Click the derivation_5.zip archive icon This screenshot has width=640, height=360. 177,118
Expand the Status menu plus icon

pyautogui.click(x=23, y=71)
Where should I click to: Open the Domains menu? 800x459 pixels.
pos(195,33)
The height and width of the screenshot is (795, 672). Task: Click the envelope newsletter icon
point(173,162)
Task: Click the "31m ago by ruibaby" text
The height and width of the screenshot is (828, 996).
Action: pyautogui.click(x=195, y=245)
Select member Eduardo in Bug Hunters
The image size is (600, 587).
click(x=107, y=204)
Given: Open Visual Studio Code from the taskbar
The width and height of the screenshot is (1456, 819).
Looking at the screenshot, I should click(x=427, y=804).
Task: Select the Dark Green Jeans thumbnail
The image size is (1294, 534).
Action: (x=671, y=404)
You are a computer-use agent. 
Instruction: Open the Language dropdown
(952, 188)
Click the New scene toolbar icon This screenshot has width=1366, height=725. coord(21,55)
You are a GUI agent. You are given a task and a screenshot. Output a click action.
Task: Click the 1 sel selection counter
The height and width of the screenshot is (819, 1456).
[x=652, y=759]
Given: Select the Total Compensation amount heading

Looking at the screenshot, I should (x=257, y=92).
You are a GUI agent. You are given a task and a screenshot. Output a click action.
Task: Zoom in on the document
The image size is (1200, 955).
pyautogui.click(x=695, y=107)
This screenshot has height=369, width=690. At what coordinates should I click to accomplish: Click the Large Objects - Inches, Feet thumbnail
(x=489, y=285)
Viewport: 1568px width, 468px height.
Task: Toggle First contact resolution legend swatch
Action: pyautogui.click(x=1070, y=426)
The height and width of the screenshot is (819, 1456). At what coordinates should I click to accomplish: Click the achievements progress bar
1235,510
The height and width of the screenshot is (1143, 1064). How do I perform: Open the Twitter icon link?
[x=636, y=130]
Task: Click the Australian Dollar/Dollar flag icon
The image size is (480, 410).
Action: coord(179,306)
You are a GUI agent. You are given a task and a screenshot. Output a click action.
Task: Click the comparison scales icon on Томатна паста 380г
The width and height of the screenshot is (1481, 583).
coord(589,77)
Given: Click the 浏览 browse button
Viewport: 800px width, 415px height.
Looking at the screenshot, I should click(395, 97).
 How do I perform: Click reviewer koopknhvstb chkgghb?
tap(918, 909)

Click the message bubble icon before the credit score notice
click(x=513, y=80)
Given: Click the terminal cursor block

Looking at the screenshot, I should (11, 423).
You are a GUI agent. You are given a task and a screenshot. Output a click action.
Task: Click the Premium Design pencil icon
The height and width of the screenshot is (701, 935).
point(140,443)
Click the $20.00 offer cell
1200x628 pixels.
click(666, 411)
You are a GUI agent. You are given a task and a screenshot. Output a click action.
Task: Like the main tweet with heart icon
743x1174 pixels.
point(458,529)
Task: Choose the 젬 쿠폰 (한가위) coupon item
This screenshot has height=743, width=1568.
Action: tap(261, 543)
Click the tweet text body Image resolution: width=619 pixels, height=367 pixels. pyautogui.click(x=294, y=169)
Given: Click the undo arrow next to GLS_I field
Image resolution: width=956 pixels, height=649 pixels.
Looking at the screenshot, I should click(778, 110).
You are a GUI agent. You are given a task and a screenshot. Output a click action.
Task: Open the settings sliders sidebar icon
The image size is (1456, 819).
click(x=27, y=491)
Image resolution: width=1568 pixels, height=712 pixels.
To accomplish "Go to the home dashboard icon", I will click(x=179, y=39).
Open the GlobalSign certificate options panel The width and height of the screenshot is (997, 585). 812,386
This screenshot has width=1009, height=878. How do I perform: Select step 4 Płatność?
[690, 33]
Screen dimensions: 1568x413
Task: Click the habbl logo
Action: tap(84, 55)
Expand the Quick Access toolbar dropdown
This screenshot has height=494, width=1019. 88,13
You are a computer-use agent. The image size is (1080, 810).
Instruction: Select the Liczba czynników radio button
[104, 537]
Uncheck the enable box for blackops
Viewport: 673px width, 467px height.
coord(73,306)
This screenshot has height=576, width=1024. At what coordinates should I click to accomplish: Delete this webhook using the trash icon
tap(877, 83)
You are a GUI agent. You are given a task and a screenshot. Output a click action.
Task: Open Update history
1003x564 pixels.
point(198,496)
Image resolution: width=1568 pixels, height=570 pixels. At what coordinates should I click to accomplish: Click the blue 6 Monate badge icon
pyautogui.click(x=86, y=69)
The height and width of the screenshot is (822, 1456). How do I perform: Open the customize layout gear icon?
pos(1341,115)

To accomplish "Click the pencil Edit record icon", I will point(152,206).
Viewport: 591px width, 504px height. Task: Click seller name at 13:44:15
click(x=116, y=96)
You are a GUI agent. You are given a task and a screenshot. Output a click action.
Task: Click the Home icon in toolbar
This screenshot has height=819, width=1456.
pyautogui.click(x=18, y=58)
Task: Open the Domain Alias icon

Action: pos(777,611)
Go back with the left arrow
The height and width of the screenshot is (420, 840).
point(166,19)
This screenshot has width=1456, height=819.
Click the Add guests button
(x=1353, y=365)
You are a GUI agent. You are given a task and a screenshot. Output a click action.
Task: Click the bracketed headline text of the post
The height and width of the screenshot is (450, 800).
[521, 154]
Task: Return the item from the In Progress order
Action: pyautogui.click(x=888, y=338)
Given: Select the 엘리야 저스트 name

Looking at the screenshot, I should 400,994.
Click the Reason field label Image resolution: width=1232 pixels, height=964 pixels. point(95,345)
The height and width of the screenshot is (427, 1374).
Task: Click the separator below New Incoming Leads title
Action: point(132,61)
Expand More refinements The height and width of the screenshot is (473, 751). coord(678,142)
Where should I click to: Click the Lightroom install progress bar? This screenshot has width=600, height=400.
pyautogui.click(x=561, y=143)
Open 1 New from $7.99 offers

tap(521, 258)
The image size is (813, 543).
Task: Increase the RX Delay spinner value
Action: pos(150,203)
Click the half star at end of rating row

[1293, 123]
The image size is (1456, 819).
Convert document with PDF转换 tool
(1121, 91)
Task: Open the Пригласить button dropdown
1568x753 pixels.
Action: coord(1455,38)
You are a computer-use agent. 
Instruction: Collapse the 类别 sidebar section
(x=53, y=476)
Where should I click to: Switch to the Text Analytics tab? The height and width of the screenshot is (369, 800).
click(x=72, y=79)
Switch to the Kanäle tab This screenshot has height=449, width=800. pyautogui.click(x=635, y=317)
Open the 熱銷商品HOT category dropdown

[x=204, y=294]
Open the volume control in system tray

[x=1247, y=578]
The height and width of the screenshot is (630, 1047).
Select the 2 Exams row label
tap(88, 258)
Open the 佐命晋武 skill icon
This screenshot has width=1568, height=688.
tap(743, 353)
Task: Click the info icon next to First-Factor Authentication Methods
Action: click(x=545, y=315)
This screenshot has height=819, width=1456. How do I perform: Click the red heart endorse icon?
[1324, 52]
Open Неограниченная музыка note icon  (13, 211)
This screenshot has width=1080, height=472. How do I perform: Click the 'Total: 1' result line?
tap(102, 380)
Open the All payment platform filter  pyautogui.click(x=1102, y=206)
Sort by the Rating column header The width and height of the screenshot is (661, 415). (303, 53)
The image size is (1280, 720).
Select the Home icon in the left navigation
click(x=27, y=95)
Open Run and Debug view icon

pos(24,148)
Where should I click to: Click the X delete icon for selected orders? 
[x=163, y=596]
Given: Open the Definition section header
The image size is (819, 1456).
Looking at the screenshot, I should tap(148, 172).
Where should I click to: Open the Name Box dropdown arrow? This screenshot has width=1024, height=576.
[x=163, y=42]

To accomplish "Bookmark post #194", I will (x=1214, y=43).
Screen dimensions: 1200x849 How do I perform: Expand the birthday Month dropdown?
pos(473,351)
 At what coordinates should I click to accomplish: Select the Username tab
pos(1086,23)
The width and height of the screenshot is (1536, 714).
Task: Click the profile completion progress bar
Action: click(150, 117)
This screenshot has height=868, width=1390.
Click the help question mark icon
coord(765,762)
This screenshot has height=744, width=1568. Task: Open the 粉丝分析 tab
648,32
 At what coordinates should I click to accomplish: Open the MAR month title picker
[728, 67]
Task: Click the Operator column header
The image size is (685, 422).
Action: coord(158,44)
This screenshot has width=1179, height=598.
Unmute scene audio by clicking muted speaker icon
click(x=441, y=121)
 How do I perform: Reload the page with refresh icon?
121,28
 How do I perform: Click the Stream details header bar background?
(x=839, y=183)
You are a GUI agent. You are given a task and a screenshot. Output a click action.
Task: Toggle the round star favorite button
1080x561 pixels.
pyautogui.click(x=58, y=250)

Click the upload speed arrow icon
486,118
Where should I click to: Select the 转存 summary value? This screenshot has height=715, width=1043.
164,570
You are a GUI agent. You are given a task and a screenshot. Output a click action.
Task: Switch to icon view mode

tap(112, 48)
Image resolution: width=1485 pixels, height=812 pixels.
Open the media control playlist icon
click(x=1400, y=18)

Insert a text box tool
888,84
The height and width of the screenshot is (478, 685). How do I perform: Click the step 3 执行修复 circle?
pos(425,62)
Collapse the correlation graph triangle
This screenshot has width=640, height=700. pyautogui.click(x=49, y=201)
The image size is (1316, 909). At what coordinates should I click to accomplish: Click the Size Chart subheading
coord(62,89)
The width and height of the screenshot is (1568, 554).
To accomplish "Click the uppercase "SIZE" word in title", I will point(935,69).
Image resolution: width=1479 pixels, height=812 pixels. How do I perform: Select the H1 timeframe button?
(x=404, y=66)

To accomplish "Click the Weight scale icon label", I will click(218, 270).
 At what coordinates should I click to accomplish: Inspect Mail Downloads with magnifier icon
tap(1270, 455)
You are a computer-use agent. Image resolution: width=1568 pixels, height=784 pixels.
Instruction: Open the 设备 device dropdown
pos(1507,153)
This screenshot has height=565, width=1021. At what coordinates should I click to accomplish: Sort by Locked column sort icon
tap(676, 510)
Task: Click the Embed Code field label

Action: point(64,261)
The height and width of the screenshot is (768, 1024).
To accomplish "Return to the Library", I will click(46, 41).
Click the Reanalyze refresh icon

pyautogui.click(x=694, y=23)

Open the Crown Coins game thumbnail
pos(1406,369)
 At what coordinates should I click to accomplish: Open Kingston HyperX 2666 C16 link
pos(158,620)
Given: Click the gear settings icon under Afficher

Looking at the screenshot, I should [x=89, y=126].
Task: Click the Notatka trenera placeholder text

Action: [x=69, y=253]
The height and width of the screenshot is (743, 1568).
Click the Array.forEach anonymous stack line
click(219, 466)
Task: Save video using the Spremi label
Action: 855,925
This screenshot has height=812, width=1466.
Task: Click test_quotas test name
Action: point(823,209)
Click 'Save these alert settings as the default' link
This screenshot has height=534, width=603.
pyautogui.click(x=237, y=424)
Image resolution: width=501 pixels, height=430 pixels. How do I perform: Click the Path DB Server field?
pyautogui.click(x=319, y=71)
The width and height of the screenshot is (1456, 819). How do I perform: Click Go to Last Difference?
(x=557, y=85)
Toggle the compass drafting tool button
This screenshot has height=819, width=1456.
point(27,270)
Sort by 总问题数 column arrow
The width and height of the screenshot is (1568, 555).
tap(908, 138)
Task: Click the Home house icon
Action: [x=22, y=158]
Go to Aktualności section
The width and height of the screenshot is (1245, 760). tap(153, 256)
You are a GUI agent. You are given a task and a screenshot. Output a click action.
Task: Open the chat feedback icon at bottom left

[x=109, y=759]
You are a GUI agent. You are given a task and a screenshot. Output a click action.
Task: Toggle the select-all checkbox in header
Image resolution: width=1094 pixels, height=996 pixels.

Task description
Pick out each line in the records above that contains the word "pencil", and copy those lines.

Written answer
Task: Click the Premium Design pencil icon
To accomplish "Click the pencil Edit record icon", I will point(152,206).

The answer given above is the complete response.